Only an exact copy of the records, from the line with "This screenshot has width=1456, height=825." through the last line, is wanted.
[[ Stored data open ]]
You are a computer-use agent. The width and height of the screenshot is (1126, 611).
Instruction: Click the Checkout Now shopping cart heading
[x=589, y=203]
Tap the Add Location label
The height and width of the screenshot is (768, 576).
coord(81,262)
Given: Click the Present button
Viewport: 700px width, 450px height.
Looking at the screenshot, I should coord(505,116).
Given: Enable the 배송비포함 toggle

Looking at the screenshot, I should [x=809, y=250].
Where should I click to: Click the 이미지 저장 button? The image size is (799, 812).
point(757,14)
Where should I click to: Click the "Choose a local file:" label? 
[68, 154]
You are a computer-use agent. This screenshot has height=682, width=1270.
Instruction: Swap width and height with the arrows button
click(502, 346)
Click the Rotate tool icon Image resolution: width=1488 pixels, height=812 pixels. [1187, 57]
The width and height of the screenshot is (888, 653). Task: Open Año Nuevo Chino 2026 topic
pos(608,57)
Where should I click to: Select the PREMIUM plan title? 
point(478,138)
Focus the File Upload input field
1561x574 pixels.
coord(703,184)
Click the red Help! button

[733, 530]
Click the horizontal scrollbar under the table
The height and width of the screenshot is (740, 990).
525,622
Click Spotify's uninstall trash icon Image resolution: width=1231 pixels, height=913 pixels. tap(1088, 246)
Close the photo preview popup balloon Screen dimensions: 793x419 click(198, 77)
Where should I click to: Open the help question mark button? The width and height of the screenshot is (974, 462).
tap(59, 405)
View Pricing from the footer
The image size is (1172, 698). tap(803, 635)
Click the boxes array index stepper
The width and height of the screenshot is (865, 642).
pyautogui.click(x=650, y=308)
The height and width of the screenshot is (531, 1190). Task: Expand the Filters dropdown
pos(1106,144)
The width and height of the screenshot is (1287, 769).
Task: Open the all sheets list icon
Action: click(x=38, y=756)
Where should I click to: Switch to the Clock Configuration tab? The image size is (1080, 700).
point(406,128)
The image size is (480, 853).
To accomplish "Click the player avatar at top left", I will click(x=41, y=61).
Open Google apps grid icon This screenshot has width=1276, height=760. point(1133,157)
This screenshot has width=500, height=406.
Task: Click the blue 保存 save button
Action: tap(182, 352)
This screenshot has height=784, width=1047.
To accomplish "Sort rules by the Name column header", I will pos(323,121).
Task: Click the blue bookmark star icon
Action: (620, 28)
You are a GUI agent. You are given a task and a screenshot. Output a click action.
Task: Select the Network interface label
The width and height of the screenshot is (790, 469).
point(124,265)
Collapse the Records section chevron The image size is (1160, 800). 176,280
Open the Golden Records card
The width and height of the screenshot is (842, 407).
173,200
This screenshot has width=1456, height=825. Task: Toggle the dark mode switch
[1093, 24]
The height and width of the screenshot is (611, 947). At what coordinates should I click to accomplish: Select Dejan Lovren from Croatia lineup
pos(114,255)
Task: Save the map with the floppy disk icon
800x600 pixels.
[[ Stored data closed ]]
### Answer to the exercise
This screenshot has width=1456, height=825. Task: Toggle the dark mode switch
[1093, 24]
The height and width of the screenshot is (611, 947). At what coordinates should I click to accomplish: Select Dejan Lovren from Croatia lineup
pos(114,255)
Task: Save the map with the floppy disk icon
800x600 pixels.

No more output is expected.